El progreso hacia la igualdad no es un bello sueño tal vez deseable pero tristemente imposible. Los cambios radicales no tienen por qué ir llegando muy gradualmente a lo largo de siglos, ni tampoco que ser impuestos a través de revoluciones sanguinarias. Durante al menos varios miles de años la superioridad de los hombres sobre las mujeres fue un hecho inamovible legitimado por las leyes y por las leyendas, fundado unas veces en la tradición religiosa y otras en presuntas evidencias científicas: pero en el curso de unas décadas, en el ámbito de la memoria reciente de muchos de nosotros, lo que parecía natural e inamovible se desmoronó muy rápidamente, bien es verdad que en zonas restringidas del mundo, Europa y América, y el progreso fue tan rápido y tan contundente que ahora nos parece inverosímil lo que hasta no hace muchos años era tan natural que casi nadie se fijaba. Ahora vemos fotos de la vida política española de los años setenta, o incluso de la vida literaria de mediados de los ochenta, y lo primero que nos choca es algo que entonces ni veíamos, la ausencia de mujeres. Por supuesto que en una gran parte del mundo la posición de la mujer no ha mejorado, y que incluso en el nuestro todavía falta mucho para la plena igualdad, y no hay garantías de que lo avanzado sea irreversible: pero hemos visto, lo estamos viendo a diario con nuestros propios ojos, que una de las desigualdades más arraigadas y más fieramente defendidas puede remediarse.

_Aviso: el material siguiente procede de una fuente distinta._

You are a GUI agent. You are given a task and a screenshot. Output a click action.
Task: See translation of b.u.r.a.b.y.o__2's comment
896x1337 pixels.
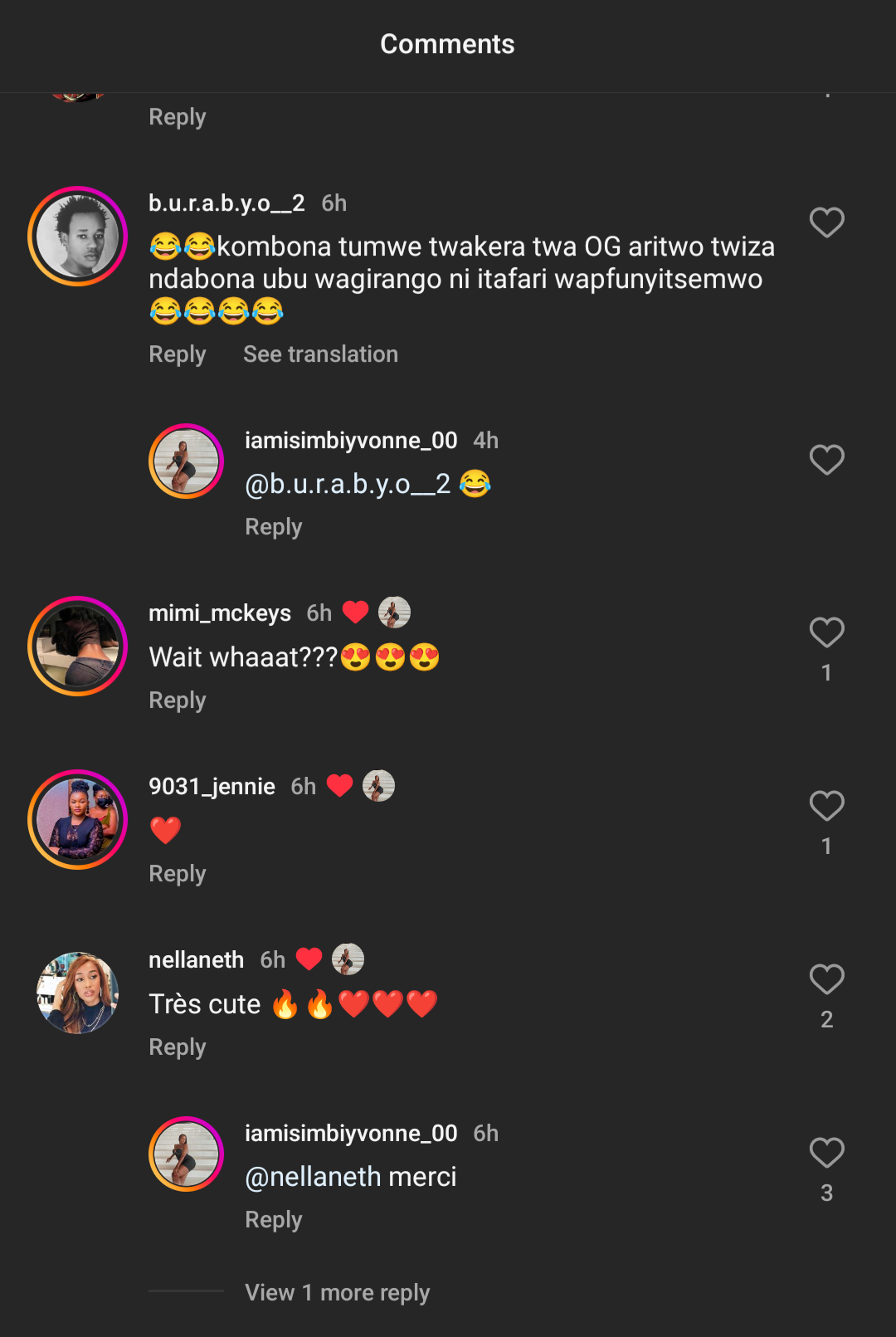(x=320, y=354)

El progreso en la emancipación de las mujeres es uno de los ejemplos que muestra César Rendueles para probar que la desigualdad no es un rasgo inevitable de las sociedades humanas, una consecuencia necesaria y hasta legítima de un modelo de economía de mercado que al garantizar el florecimiento de la iniciativa privada premiaría a los mejores y a los más competitivos y promovería la prosperidad general. El fatalismo rancio del “siempre habrá pobres y ricos”, o el de la superioridad genética de las clases dirigentes, se sustituyen por el mensaje “inspiracional” de la meritocracia: para llegar a algo has de ser el mejor; el que triunfa se ha esforzado más que nadie para merecerlo. Desacreditada la intervención pública en la economía tanto como el estatalismo comunista, y sometidos a la irrelevancia los movimientos sindicales, el único horizonte de justicia que parece legítimo es la “igualdad de oportunidades”: hay que despejar el terreno, como en una competencia deportiva, para que todos los aspirantes se formen y se esfuercen con arreglo a sus mejores facultades, de modo que los que lleguen más alto obtengan su posición no en virtud de privilegios obsoletos, sino por su propio mérito contrastado e indiscutible, que será confirmado a continuación por el éxito.
Para desmentir tantos embustes César Rendueles acaba de publicar lo que él mismo califica como un panfleto: Contra la igualdad de oportunidades. Es un panfleto porque es radical, apasionado y contundente. Pero también rebosa de informaciones sólidas acerca del escandaloso crecimiento de la desigualdad y la injusticia en los últimos decenios, y de argumentos razonados y sensatos en favor de un cambio social que sirva no para igualar a todo el mundo en una monotonía cuartelaria o burocrática, sino para lograr que un número máximo de personas puedan tener “la buena vida”: iguales entre sí no por decreto, sino por acuerdo y por interés común, capaces de disfrutar de una libertad no encastillada ni despótica y de un bienestar suficiente y austero, con arreglo a la primacía del bien común y a las justas limitaciones necesarias no ya para preservar el medio ambiente, sino para sobreponerse en lo posible a las consecuencias destructivas del cambio climático.
Rendueles no es un utopista: la prueba de que la extrema desigualdad que ahora se impone no es inevitable es que no existió en Europa ni en Estados Unidos hasta finales de los años setenta.